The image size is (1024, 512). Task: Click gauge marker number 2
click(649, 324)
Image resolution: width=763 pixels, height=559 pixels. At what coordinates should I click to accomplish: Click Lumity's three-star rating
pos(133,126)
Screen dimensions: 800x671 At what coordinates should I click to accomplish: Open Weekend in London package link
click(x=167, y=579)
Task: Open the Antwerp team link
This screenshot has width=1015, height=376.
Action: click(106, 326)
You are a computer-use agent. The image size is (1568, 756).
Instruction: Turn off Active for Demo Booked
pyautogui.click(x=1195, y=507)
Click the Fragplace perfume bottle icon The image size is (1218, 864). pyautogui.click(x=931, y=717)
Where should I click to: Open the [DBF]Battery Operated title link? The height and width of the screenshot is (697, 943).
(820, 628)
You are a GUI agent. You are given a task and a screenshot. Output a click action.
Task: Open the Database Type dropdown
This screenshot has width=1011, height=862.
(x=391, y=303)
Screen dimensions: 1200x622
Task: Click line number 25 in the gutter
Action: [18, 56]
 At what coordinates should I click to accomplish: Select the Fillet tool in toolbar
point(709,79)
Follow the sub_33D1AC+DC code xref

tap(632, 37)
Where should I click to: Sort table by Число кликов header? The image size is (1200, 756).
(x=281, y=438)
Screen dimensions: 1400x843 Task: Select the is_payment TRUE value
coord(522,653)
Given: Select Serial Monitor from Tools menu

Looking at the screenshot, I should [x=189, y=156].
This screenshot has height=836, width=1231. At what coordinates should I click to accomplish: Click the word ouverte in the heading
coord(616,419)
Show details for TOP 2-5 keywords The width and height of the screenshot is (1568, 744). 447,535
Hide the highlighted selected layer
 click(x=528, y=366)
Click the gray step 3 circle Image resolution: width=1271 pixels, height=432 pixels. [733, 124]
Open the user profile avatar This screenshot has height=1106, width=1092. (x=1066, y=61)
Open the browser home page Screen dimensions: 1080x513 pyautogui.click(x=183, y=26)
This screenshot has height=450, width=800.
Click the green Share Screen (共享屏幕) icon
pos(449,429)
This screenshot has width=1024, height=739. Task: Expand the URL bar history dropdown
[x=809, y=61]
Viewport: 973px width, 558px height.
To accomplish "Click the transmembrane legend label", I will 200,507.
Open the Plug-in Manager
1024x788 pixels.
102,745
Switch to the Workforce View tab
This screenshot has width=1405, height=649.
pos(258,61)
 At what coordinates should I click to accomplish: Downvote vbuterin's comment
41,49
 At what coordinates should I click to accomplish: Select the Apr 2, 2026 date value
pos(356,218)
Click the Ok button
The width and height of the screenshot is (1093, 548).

-=-=-=-=-

**What you have to do**: Out of the listing above, reproduce exactly the lines from the one with "Click the gray" up to and including the one with "Switch to the Workforce View tab".

**Reply to the task**:
Click the gray step 3 circle Image resolution: width=1271 pixels, height=432 pixels. [733, 124]
Open the user profile avatar This screenshot has height=1106, width=1092. (x=1066, y=61)
Open the browser home page Screen dimensions: 1080x513 pyautogui.click(x=183, y=26)
This screenshot has height=450, width=800.
Click the green Share Screen (共享屏幕) icon
pos(449,429)
This screenshot has width=1024, height=739. Task: Expand the URL bar history dropdown
[x=809, y=61]
Viewport: 973px width, 558px height.
To accomplish "Click the transmembrane legend label", I will 200,507.
Open the Plug-in Manager
1024x788 pixels.
102,745
Switch to the Workforce View tab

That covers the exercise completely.